After weaving through Yellowstone National Park, facing the US Army at the Big Hole near the Idaho-Montana border, and nearly reaching Canada, the government massacred a group of the remaining Nez Perce rather than let them cross. By this point, the Nez Perce were starving. Most had lost many if not all their family members. Continued fighting was impossible.

Now, there is the supposed famous Chief Joseph speech where he said:

"Tell General Howard I know his heart. What he told me before, I have it in my heart. I am tired of fighting. Our chiefs are killed; Looking Glass is dead, Too-hul-hul-sote is dead. The old men are all dead. It is the young men who say yes or no. He who led on the young men is dead. It is cold, and we have no blankets; the little children are freezing to death. My people, some of them, have run away to the hills, and have no blankets, no food. No one knows where they are—perhaps freezing to death. I want to have time to look for my children, and see how many of them I can find. Maybe I shall find them among the dead. Hear me, my chiefs! I am tired; my heart is sick and sad. From where the sun now stands, I will fight no more forever."

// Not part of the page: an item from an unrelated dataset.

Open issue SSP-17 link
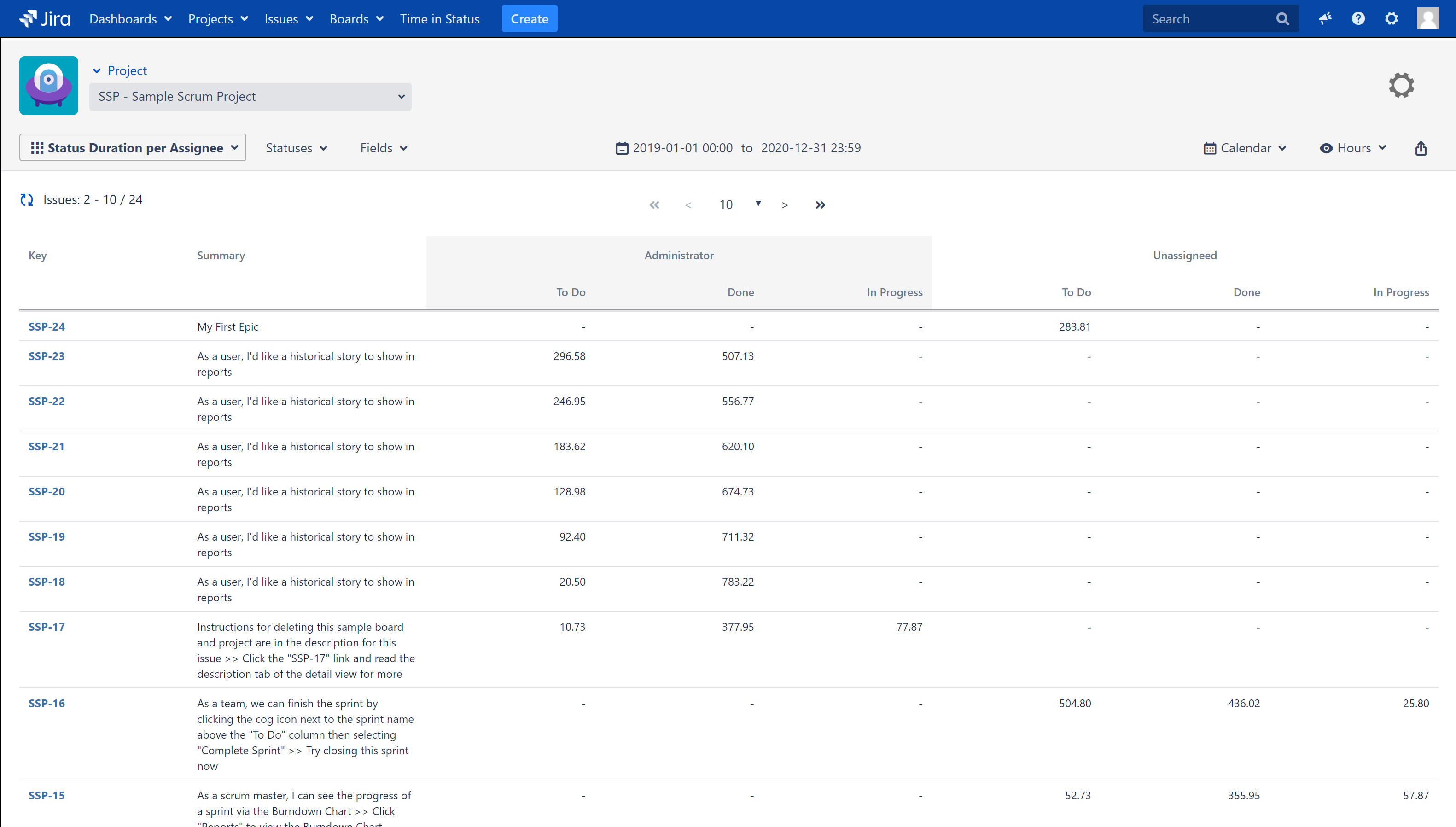 tap(47, 627)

This is almost certainly not true though. A white officer probably wrote this. We don't know if Chief Joseph said much of anything at the time. We do know though that he and his people were sent to a small patch of land in eastern Oklahoma, where their population continued to plummet. Eventually, Joseph was allowed to go to the Colville Indian Reservation in northeastern Washington, which while not traditional Nez Perce land, was at least in the same universe and not in Oklahoma.

But hey, we named a dam after him!

Note as well that I have a lot of family on traditional Nez Perce land. No doubt my ancestors played a role in this shameful incident. It's a real point of family pride for me, let me tell you.